The Institute would occupy the armory for less than two years. By 1997 OIC was teetering and the state was facing the prospect of having an empty Guard armory on its hands. Syverson and Illinois Representative Doug Scott, of Rockford, sponsor an amendment to remove the revert clause and ensure that the armory would stay out of state ownership. The amendment successfully became law and Amcore Bank placed a lien on the property. A year later the armory was put up as collateral as the loans were consolidated and renewed. Controversy surrounded the armory in 1999 as OIC Administrator Carl Towns claimed the National Guard had left the armory in disrepair, a claim National Guard Col. Joe Vecchio (Retired) refuted as false. The same year Towns complained about the armory's condition OIC went bankrupt and left the facility in the hands of Amcore Bank. The bank foreclosed on the property and began a search for a new owner.

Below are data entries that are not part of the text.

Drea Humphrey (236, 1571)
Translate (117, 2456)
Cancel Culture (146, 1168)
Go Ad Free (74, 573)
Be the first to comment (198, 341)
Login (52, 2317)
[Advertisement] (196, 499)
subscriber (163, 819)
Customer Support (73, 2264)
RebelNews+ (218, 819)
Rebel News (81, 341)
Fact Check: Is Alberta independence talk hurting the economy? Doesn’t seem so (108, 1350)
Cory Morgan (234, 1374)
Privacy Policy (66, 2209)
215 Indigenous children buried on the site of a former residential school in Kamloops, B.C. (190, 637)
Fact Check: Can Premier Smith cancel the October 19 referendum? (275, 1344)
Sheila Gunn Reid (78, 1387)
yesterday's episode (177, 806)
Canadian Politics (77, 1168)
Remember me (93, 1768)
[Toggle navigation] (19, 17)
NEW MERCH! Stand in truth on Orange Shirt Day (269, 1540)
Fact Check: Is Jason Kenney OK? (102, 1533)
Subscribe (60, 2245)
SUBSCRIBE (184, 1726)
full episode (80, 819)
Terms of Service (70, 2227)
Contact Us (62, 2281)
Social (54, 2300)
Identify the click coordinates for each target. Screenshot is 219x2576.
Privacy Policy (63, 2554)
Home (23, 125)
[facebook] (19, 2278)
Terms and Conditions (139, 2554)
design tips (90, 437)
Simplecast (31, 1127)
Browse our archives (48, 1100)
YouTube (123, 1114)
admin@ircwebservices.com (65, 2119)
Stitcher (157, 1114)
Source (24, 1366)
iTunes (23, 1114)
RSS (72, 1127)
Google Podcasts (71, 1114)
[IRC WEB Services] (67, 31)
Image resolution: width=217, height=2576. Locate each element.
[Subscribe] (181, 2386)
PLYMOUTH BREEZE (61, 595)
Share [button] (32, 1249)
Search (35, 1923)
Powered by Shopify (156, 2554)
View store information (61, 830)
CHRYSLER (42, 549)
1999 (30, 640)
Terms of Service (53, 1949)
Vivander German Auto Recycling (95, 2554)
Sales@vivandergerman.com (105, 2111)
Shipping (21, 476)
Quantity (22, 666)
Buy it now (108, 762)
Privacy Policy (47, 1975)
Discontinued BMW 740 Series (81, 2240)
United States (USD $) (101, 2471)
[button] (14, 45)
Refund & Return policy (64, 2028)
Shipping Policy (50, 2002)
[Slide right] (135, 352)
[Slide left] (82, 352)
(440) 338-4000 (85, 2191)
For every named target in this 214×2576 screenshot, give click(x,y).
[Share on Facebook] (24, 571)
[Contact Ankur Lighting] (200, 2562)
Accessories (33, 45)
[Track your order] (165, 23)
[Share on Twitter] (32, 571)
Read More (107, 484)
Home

As Amcore searched for a new owner, in 2000, local historic preservation activist Sylvia Doyle-Pagel sought landmark status for the armory. The bank's legal team was against this move and recommended to the Rockford City Council that the status be denied. The council went ahead with the designation anyway, despite the opposition of one of the city aldermen. Doyle-Pagel successfully petitioned for the armory's inclusion on the National Register of Historic Places and the status was granted on August 10, 2000.

In 2003 Mirador LLC took over ownership of the 1930s building and the armory stayed vacant. Finally in 2006 the building was donated to the City of Rockford by Jocelyn Blair-Stoller of Mirador LLC.